Как же рациональность, которая явно аморальна на уровне и целей и средств (неолиберализм), пересекается с той, которая очевидно моральна и регулятивна (неоконсерватизм)? Как проект, обессмысливающий мир, удешевляющий жизнь и лишающий ее корней, открыто эксплуатирующий желание, пересекается с тем, что центрирован на закреплении и развитии смыслов, на сохранении определенных способов жизни, на репрессии и регуляции желания? Как поддержка правления, выстроенного по образцу прочной нормативной социальной ткани, обусловленной личными интересами, увязывается или состыковывается с поддержкой правления, выстроенного по образцу церковной власти и нормативной социальной ткани самоотверженности и долгосрочного семейного почитания, то есть той самой ткани, которая была порвана в клочья неукротимым капитализмом.

Однако рассогласование на уровне того, что Браун называет «политической рациональностью», вовсе не мешает симбиозу на уровне политической субъективности, и, как показывает Браун, хотя неолиберализм и неоконсерватизм исходили из совершенно различных базовых предпосылок, они вместе работали над разрушением публичной сферы и демократии, производя управляемого гражданина, который ищет решения в продуктах, а не в политических процессах. Браун заявляет:

…Выбирающий субъект и субъект управляемый — не противоположности… Интеллектуалы из Франкфуртской школы, а задолго до них Платон предложили теорию полной совместимости индивидуального выбора и политического подчинения, изобразив демократических субъектов, которые не противятся политической тирании или авторитаризму именно потому, что они поглощены сферой выбора и самоудовлетворения, которые они принимают за свободу.

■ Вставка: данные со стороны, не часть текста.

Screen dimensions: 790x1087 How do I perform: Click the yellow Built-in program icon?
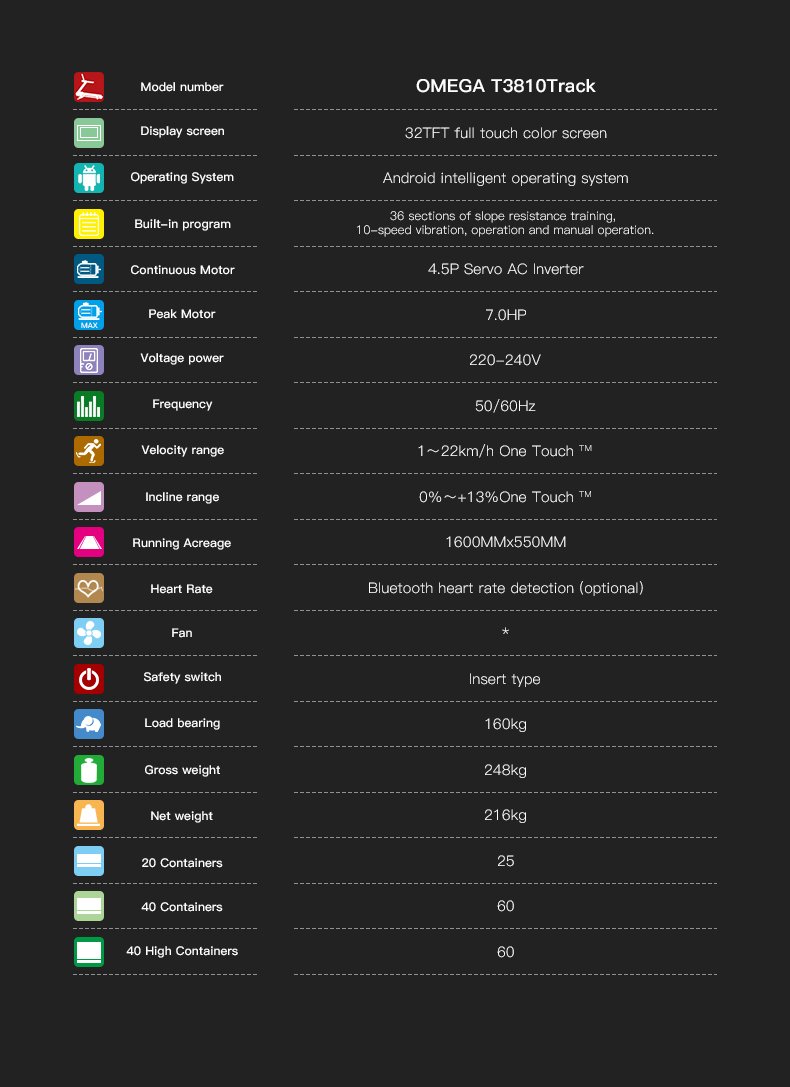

Если немного развить аргументацию Браун, мы можем предположить, что странный синтез неоконсерватизма и неолиберализма удерживался именно их общими объектами ненависти — так называемым «государством-нянькой» и его производными. Несмотря на выплески собственной антигосударственной риторики, неолиберализм на деле выступает вовсе не против государства как такового — что и доказала массированная поддержка банков в 2008 году, — а, скорее, против особого использования государственных фондов. В то же время сильное государство неоконсервативного толка ограничивалось военной и полицейскими функциями, отмежевываясь от государства всеобщего благосостояния, которое, как считалось, подрывает нравственную ответственность каждого отдельного индивида.